LA LETTERA: IL PONTE, SALVINI, L’AMBIENTE. QUALE FUTURO PER LO STRETTO DI MESSINA?

di Andrea Filloramo

Un messinese mi ha inviato un’email in cui, fra l’altro, mi ha scritto: Il Ponte è uno fra i soliti bluff di Salvini, che, durante l’ultima visita a Messina, dove è venuto per difendere questo progetto, è stato preso a ingiurie e che, a Palermo, per gli stessi motivi, i manifestanti hanno esposto slogan in cui si leggeva: “I leghisti aiutiamoli a casa loro”, “Leghisti siete la casta”, “Noi non dimentichiamo gli insulti alla Sicilia”…

Nel rispondere a quest’email occorre necessariamente premettere che la distinzione tra persona e personaggio politico è sempre abbastanza delicata e genera inevitabili difficoltà nel giudizio.

Ogni persona è, infatti, il soggetto nella sua interezza e con le sue fragilità; il personaggio politico, invece, è una costruzione pubblica: ciò che di lui si mostra e che viene comunicato è spesso quel che viene percepito.

Questo sdoppiamento produce una tensione continua: non è mai del tutto chiaro se i gesti e le parole appartengano alla verità della persona o alla necessità strategica del ruolo che copre.

E’ certo che in politica l’immagine assuma un rilievo enorme: slogan, gesti simbolici, presenze mediatiche. Il giudizio tende a formarsi, quindi, più sul “personaggio” che sulla “persona”.

Questo, rischia di ridurre un individuo complesso a un insieme di pose o narrazioni. Gli elettori e i media tendono a proiettare aspettative, paure o speranze sul politico, trasformando la sua immagine in un simbolo che va oltre la persona reale. Ciò rende il giudizio ancora più difficile, perché raramente si valuta la realtà dei fatti, ma piuttosto un intreccio di realtà e rappresentazione.

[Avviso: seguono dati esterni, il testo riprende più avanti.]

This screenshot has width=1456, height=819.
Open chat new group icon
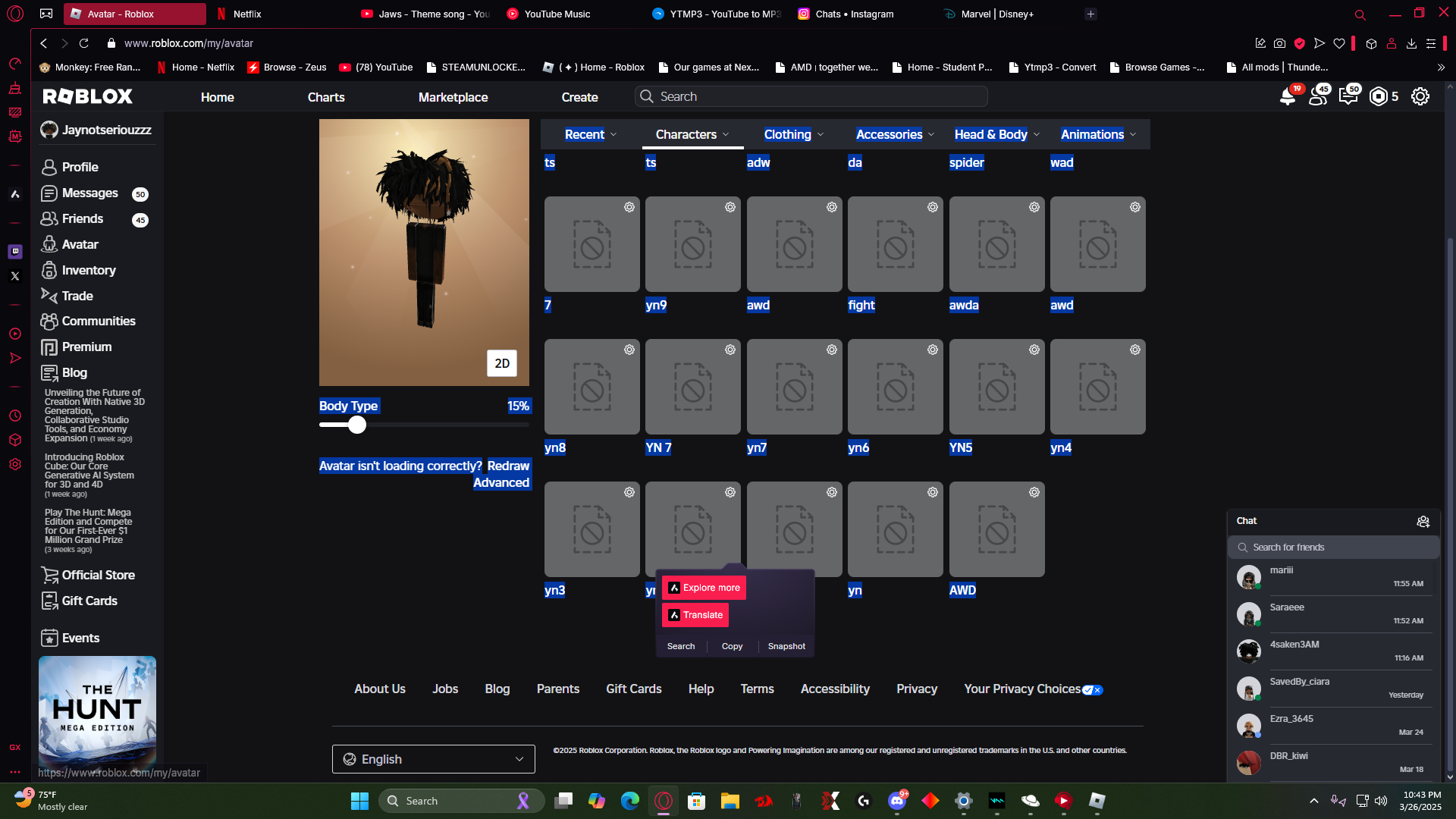1423,521
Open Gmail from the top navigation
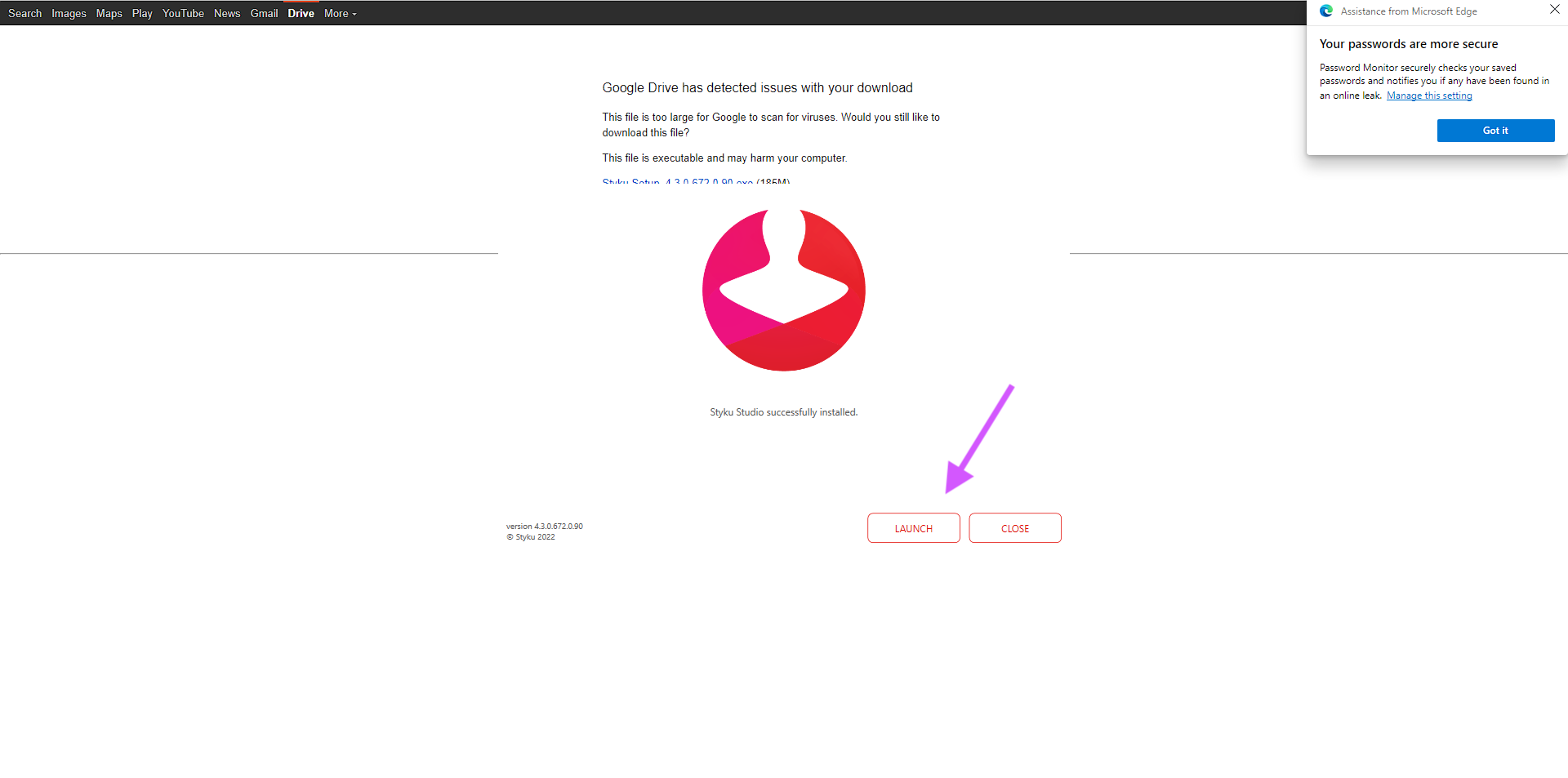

Ciò premesso, si può affermare che Matteo Salvini, di cui nell’email si parla, è senza dubbio uno dei leader più polarizzanti della scena politica italiana contemporanea. La sua parabola politica, iniziata nella Lega Nord degli anni ’90, l’ha portato a diventare vicepremier, ministro dell’Interno e punto di riferimento del sovranismo italiano. Il suo percorso resta letto, pertanto, in modi radicalmente opposti: per alcuni è il portavoce del “popolo vero”, per altri il simbolo del populismo gridato.

Nato politicamente come militante della Lega Nord, Salvini ha interpretato e guidato la trasformazione del partito: da movimento regionale con vocazione federalista, addirittura secessionista, a forza nazionalista e sovranista.

Questo passaggio, che i suoi sostenitori considerano un’evoluzione pragmatica capace di allargare i consensi, i suoi oppositori lo interpretano invece come un segno di incoerenza e opportunismo politico.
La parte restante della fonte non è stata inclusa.